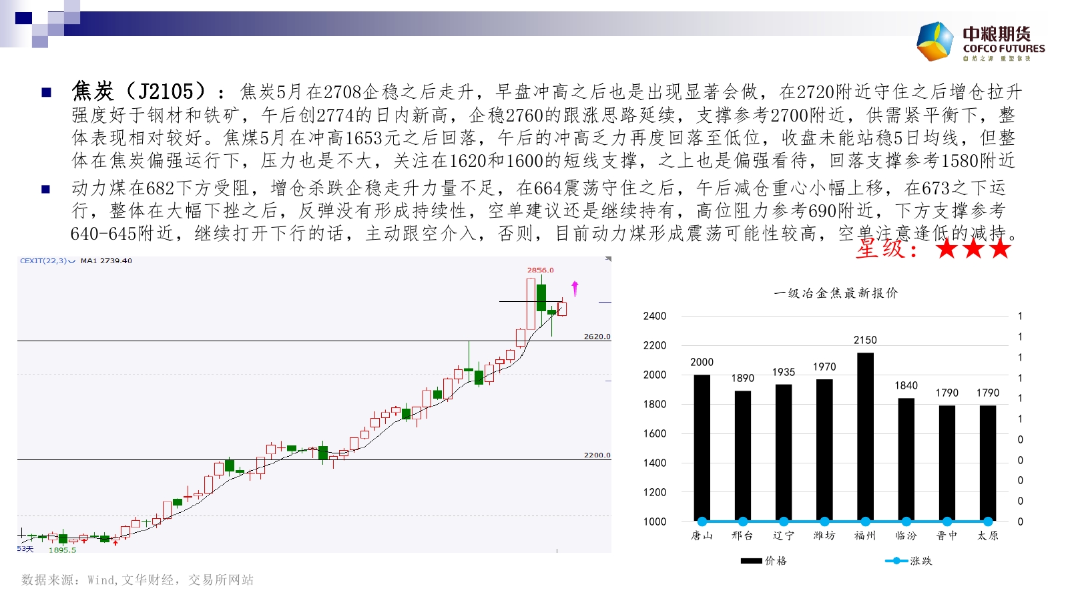Click the third red star in the rating
This screenshot has width=1068, height=601.
point(1000,249)
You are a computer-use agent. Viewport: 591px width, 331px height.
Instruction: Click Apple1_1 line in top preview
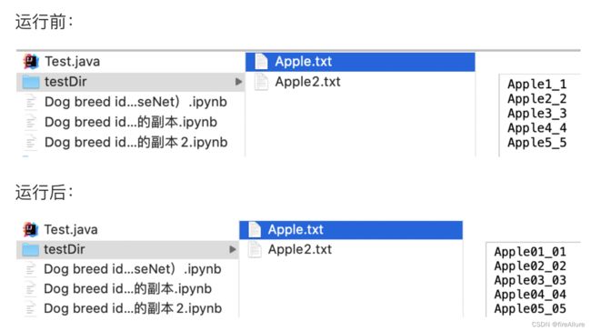click(536, 84)
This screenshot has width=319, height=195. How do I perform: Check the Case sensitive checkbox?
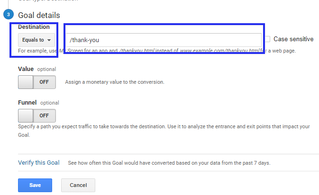pyautogui.click(x=267, y=39)
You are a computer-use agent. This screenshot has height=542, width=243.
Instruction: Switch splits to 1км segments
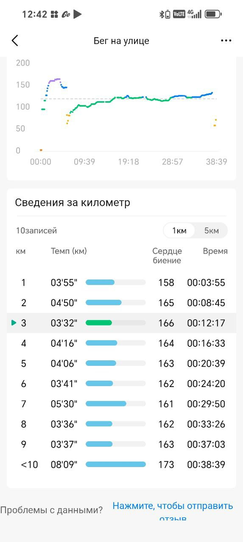[x=179, y=231]
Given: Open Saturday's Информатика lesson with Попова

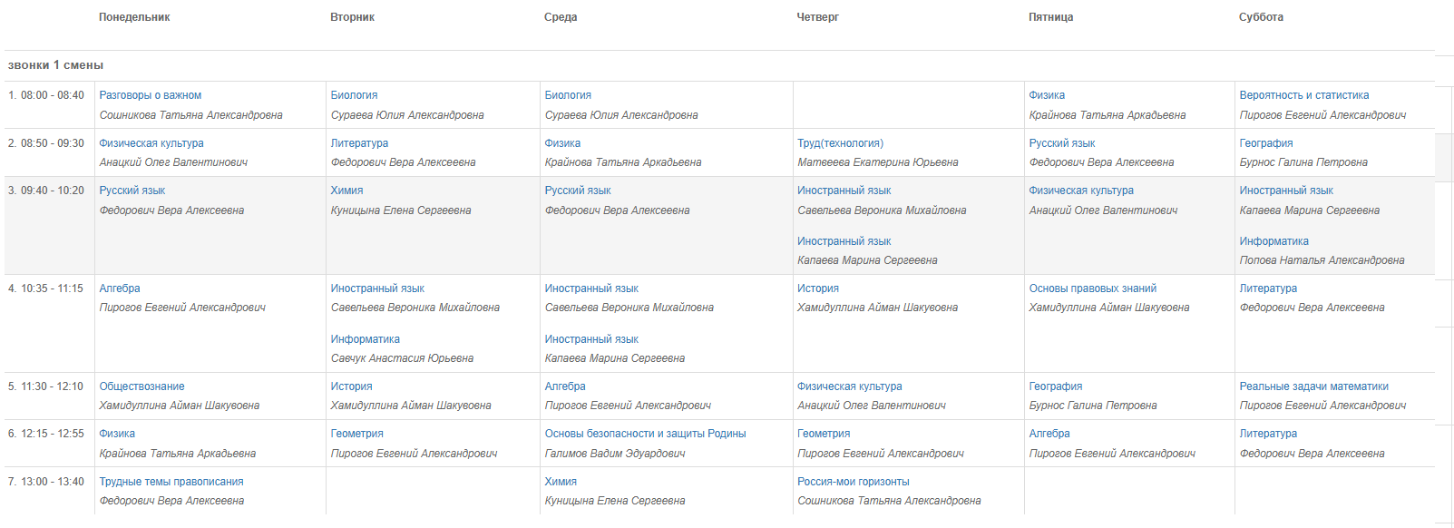Looking at the screenshot, I should click(1274, 241).
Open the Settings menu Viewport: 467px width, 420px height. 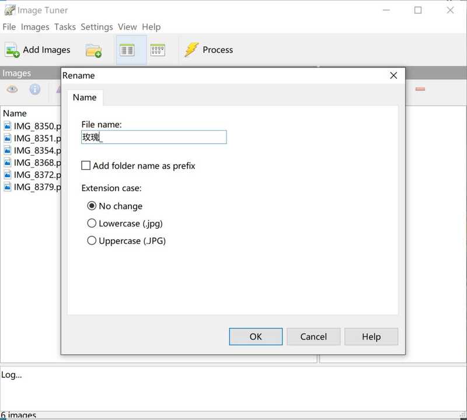[96, 27]
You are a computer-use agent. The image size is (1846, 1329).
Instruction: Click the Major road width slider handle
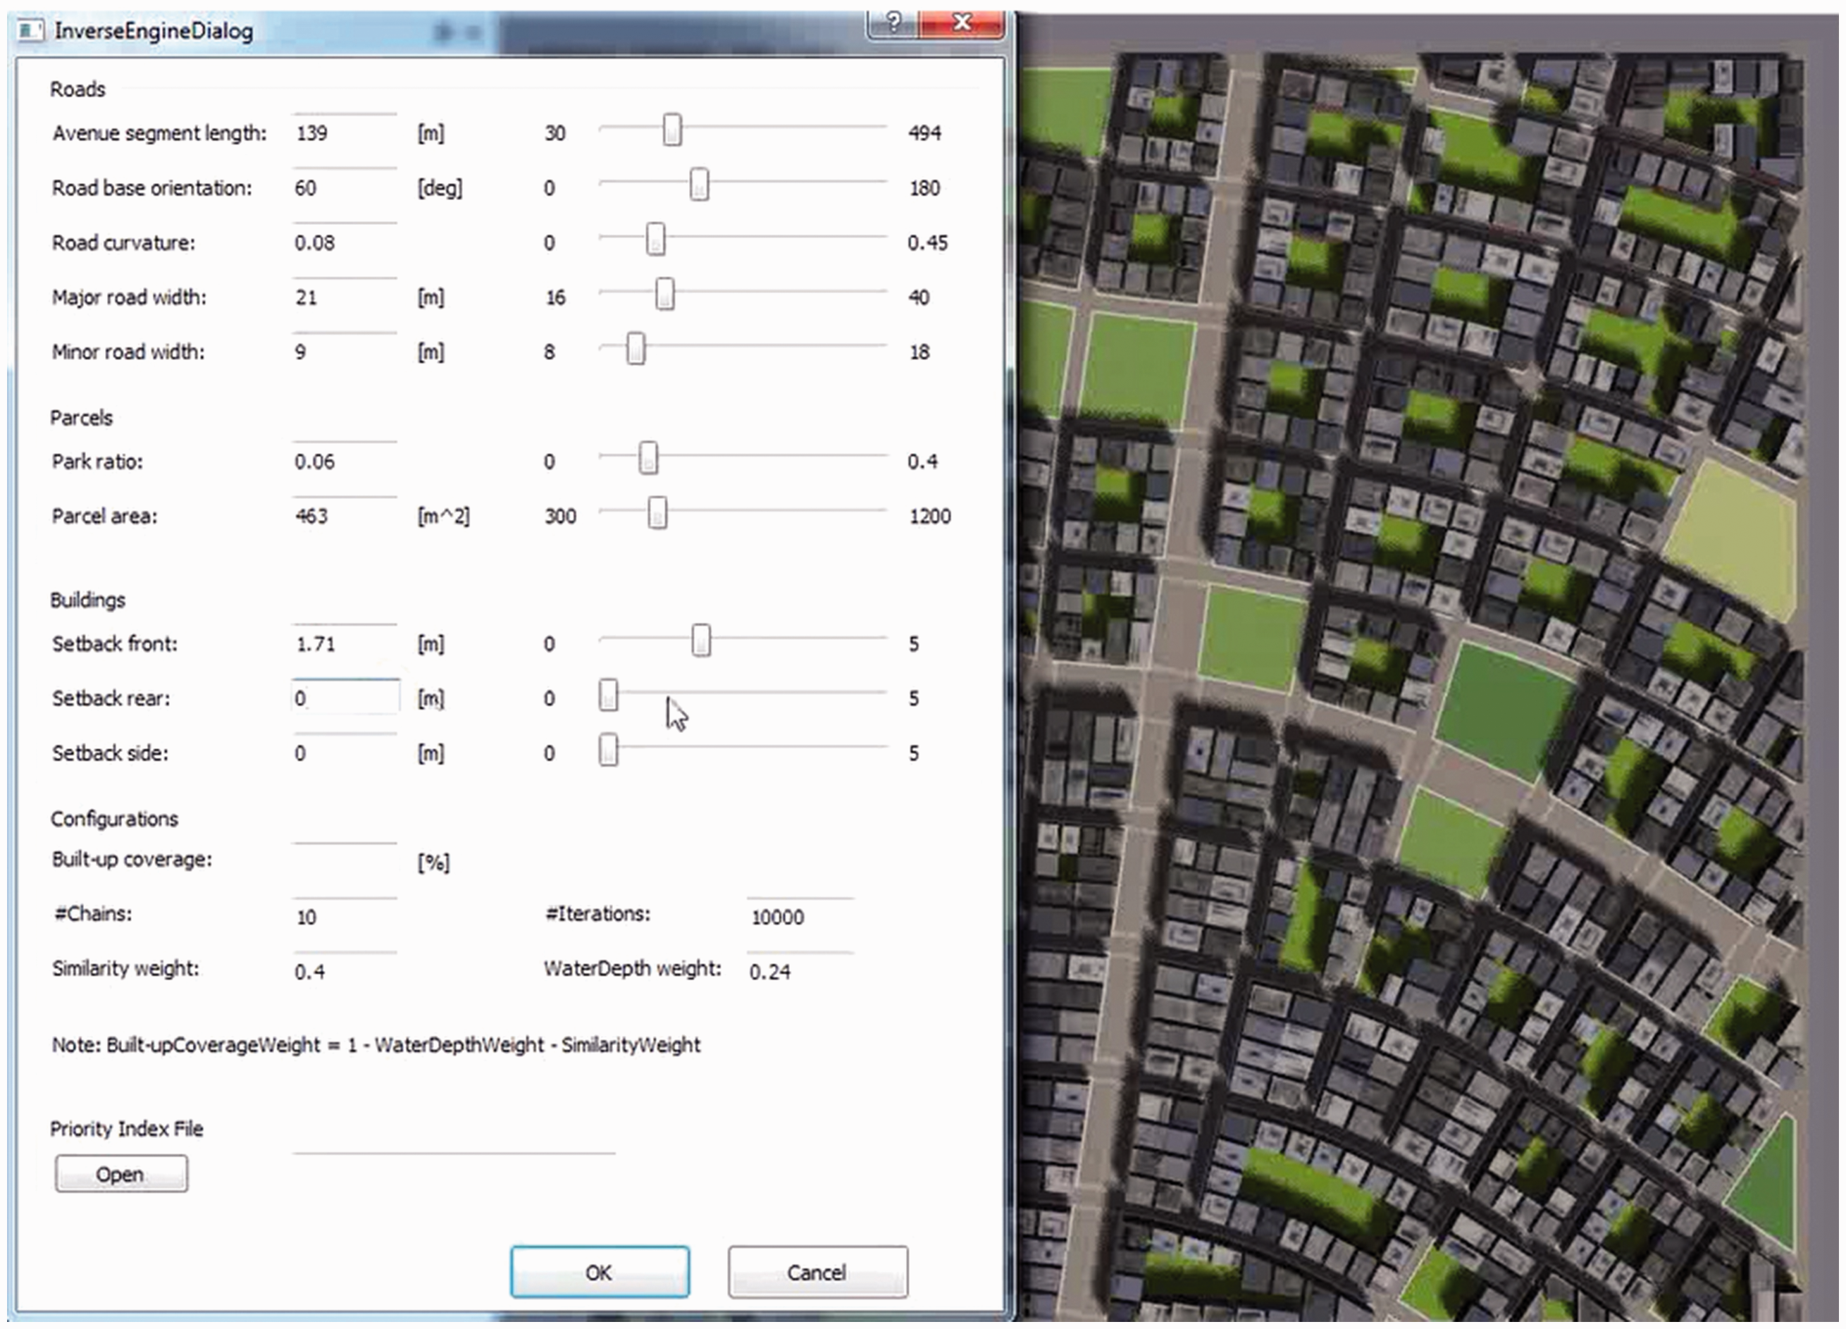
• • •
▸ **Requirement**: Write out every line from the data above that includes "agent".

▸ **Result of this exercise**:
You are a computer-use agent. Viewport: 591px width, 331px height.
You are a computer-use agent. This screenshot has height=542, width=243.
You are a computer-use agent. The image size is (1846, 1329).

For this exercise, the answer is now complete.